PayPal reveals data breach in working capital loan app

PayPal has disclosed a data breach tied to a software glitch in its PayPal Working Capital (PPWC) loan application, a financing product designed for small businesses. The payments company also confirmed that some unauthorised transactions occurred in connection with the incident, though affected customers have since been reimbursed.

The company said it uncovered the problem on December 12, 2025, noting that personally identifiable information (PII) had been accessible to unauthorised parties from July 1 to December 13, 2025. The exposed data included customers’ names, email addresses, phone numbers, business addresses, Social Security numbers and dates of birth.

In notification letters to impacted users, PayPal explained that the breach resulted from an error within its PPWC loan application system. It stated that a ‘small number of customers’ had their personal information exposed during the specified time-frame due to the coding issue.

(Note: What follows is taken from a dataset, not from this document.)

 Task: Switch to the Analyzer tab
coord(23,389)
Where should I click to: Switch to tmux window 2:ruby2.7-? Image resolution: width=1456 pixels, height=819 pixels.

According to the company, the faulty code was rolled back and the unauthorised access blocked within 24 hours of detection. PayPal also identified suspicious transactions on certain accounts linked to the breach and issued refunds to those affected.

As part of its response, PayPal is providing two years of complimentary credit monitoring and identity restoration services through Equifax, with enrolment available until June 30, 2026. Customers were urged to review their credit reports and closely monitor account activity for any irregular transactions.

READ ALSO: Naira funds’ surge opens new wealth window as Nigerians rethink dollar bets

The company further cautioned users against phishing attempts, reiterating that it does not request sensitive information such as passwords or one-time passcodes via phone calls, text messages or email. Passwords for affected accounts have been reset, and users who have not yet updated their login details will be prompted to do so.

The disclosure comes after a previous security incident involving a credential stuffing attack that compromised about 35,000 accounts between December 6 and December 8, 2022. In January 2025, New York State reached a $2 million settlement with PayPal over alleged lapses in complying with state cybersecurity rules related to that earlier breach.

In a subsequent clarification, a company spokesperson stressed that PayPal’s core systems were not compromised in the latest incident and that roughly 100 customers were potentially affected. “When there is a potential exposure of customer information, PayPal is required to notify affected customers,” the spokesperson said, adding that the outreach was intended to ensure transparency and awareness.